Adam Schiff, Meet Adam Schiff
The House Democrat — among President Donald Trump's chief tormentors — was against FISA abuse before he was for it
In 2018, Rep. Adam Schiff (D-Calif.) is about to publish a memo justifying the questionable surveillance of associates of President Donald Trump and the use of the so-called dossier to get related spy warrants.
But in 2013, Schiff went on the state-sponsored Russia Today television outlet — yes, RT! — and called for more transparency in the issuance of such surveillance warrants. Schiff suggested the use of such warrants was out of hand.
Adam Schiff, meet Adam Schiff.
The ranking Democrat on the House Permanent Select Committee on Intelligence has been trying for months to tie Trump to all sorts of foul Russian plots. Schiff blames Russian hackers for Trump’s victory, and it’s become Schiff’s mission to build an impeachment case against Trump.
Schiff is constantly talking to reporters at The New York Times and other liberal dailies. He also goes in front of cameras, from HBO’s Bill Maher show to Showtime’s “The Circus,” and every liberal mainstream media Sunday news morning show.
Schiff said in March 2017 there is “more than circumstantial evidence” that Trump colluded with Russia, but he has never released the information on which he based his claim.
Schiff’s refusal to produce his proof is small potatoes compared to the political gymnastics he has performed over the years while taking new positions on spying, surveillance warrants, and a host of other issues.
Adam Schiff, meet Adam Schiff, indeed.
FISA transparency. When Schiff appeared in 2013 on the pro-Putin RT to urge more transparency in federal surveillance methods, the issue at hand was the Foreign Intelligence Surveillance Act (FISA). This is the law that governs how U.S. law enforcement and intelligence agencies keep an eye on foreign spies and related actors operating in America.
Schiff said he supported reforms that would rein in the use of FISA warrants sought in FISA’s Foreign Intelligence Surveillance Court.
“I think this can be accomplished while also maintaining sources and methods, and not compromising some of the very real national security concerns at stake,” said Schiff.
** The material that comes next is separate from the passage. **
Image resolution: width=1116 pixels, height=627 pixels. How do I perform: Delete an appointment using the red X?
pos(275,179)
But in 2018, Schiff argued against releasing the "Nunes memo," written by the Republican majority staff of the House intelligence panel chaired by Rep. Devin Nunes (R-Calif.) and describing classified information on how senior executives of the Department of Justice (DOJ) and the FBI manipulated the FISA court into authorizing surveillance warrants against private U.S. citizens supporting Trump.
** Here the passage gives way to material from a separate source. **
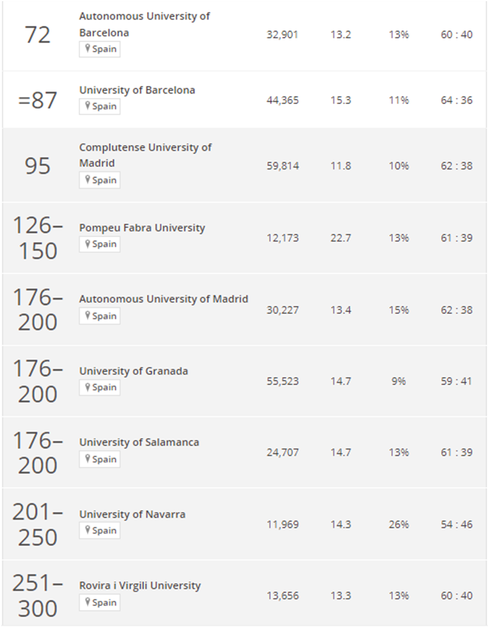Click the pin icon under University of Salamanca
489x630 pixels.
pyautogui.click(x=87, y=459)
The basis of the warrants was a host of unverified allegations compiled in a dossier by Christopher Steele, a former British spy and FBI resource. He was working for the Fusion GPS opposition research firm and was paid by the Democratic National Committee and 2016 Democratic presidential candidate Hillary Clinton's campaign committee.
Schiff argued the memo release would compromise methods and sources, but when it became public no methods or sources were exposed. What was exposed were the dubious actions of law enforcement executives trying to use their government positions and powers to defeat Trump.
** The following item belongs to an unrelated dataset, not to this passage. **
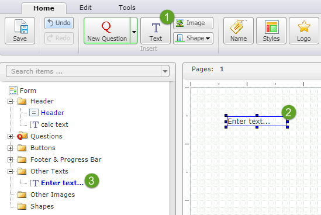Select the calc text tree item
This screenshot has width=321, height=215.
[54, 124]
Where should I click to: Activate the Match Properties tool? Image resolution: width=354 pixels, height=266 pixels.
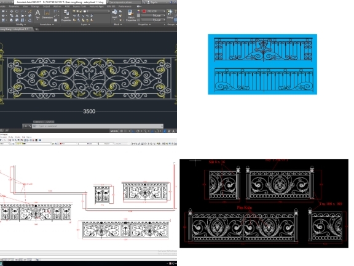131,15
Redactions. On Tuesday, Schiff warned the White House against making redactions in a competing memo prepared by the intelligence panel's Democratic staff, which will be released, just as the Nunes memo was, in a long-established process that includes review by the White House.
That contrasts oddly with how Schiff characterized the release of the Nunes memo, which went through the same process. That release "increases the risk of a constitutional crisis" and threatens FBI methods and sources.
It's an odd claim, as the Nunes memo is four pages. The soon-to-be-released Democratic memo is reportedly about 12 pages. And it's packed with more sensitive information than the GOP memo, according to a Republican source close to the intelligence panel who requested anonymity.
The Schiff memo "has all kinds of source-and-method problems," the source told LifeZette on Tuesday. "It releases far more sensitive and classified information than the GOP memo."
Subpoenas. Schiff is eager to issue committee subpoenas against Trump associates and was eager to interrogate Donald Trump Jr. last year.
But Schiff is less eager to see any information that may go against the Democrats' Trump-Russia narrative released.
A source close to the intelligence committee told LifeZette that Schiff fought subpoenas issued against the three Fusion GPS executives, the men who employed Steele; Schiff objected to a subpoena seeking Fusion GPS bank records; and he objected to subpoenas made to DOJ and FBI seeking information on the dossier.